[Data supplied]

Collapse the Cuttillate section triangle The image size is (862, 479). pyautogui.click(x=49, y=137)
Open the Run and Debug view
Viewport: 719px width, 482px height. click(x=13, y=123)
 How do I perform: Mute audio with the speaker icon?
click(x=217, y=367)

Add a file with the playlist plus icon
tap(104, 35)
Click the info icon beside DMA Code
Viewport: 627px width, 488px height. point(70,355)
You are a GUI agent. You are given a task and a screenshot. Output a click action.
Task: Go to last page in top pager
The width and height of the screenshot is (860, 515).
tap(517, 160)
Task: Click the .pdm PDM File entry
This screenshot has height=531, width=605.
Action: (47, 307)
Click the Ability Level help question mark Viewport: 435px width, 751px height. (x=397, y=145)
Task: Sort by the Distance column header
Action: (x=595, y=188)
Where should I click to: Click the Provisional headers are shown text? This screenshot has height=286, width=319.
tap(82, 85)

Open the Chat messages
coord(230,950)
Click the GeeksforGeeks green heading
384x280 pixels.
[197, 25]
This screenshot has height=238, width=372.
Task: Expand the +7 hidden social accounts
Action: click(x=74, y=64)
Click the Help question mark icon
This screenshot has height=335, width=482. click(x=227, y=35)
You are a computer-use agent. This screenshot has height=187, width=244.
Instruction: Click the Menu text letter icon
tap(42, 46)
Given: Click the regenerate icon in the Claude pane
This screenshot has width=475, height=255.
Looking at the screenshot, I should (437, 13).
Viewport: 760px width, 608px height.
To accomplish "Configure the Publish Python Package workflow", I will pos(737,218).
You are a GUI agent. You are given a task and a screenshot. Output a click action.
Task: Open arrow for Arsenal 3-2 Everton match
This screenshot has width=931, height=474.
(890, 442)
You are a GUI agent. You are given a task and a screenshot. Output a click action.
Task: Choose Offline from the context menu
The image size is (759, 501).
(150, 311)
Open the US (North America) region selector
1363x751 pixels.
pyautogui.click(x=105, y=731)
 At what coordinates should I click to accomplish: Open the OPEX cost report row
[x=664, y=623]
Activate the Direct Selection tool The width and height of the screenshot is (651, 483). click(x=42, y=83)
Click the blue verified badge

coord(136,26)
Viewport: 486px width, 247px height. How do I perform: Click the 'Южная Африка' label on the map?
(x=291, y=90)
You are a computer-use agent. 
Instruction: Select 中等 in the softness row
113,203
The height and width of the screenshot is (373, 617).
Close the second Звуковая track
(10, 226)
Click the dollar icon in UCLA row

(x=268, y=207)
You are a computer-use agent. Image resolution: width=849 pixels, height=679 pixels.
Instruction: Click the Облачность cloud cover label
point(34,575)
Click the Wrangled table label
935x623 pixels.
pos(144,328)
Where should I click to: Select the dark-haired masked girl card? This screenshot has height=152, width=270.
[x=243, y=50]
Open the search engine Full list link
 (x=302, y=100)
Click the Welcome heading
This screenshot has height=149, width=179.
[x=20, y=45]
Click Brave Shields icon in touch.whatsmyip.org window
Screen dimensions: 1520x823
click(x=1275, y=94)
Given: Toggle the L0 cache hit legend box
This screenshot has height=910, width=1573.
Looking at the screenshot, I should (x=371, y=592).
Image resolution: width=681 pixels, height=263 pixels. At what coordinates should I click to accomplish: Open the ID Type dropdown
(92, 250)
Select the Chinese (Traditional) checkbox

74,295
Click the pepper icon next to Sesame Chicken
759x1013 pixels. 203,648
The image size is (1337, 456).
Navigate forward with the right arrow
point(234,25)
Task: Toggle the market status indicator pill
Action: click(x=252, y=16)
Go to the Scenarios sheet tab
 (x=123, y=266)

[/Data supplied]

Retype the lines from the one containing "Close the second Звуковая track" through the last line of the records. Leave out everything else.

Reply to the task:
Close the second Звуковая track
(10, 226)
Click the dollar icon in UCLA row

(x=268, y=207)
You are a computer-use agent. Image resolution: width=849 pixels, height=679 pixels.
Instruction: Click the Облачность cloud cover label
point(34,575)
Click the Wrangled table label
935x623 pixels.
pos(144,328)
Where should I click to: Select the dark-haired masked girl card? This screenshot has height=152, width=270.
[x=243, y=50]
Open the search engine Full list link
 (x=302, y=100)
Click the Welcome heading
This screenshot has height=149, width=179.
[x=20, y=45]
Click Brave Shields icon in touch.whatsmyip.org window
Screen dimensions: 1520x823
click(x=1275, y=94)
Given: Toggle the L0 cache hit legend box
This screenshot has height=910, width=1573.
Looking at the screenshot, I should (x=371, y=592).
Image resolution: width=681 pixels, height=263 pixels. At what coordinates should I click to accomplish: Open the ID Type dropdown
(92, 250)
Select the Chinese (Traditional) checkbox

74,295
Click the pepper icon next to Sesame Chicken
759x1013 pixels. 203,648
The image size is (1337, 456).
Navigate forward with the right arrow
point(234,25)
Task: Toggle the market status indicator pill
Action: click(x=252, y=16)
Go to the Scenarios sheet tab
 (x=123, y=266)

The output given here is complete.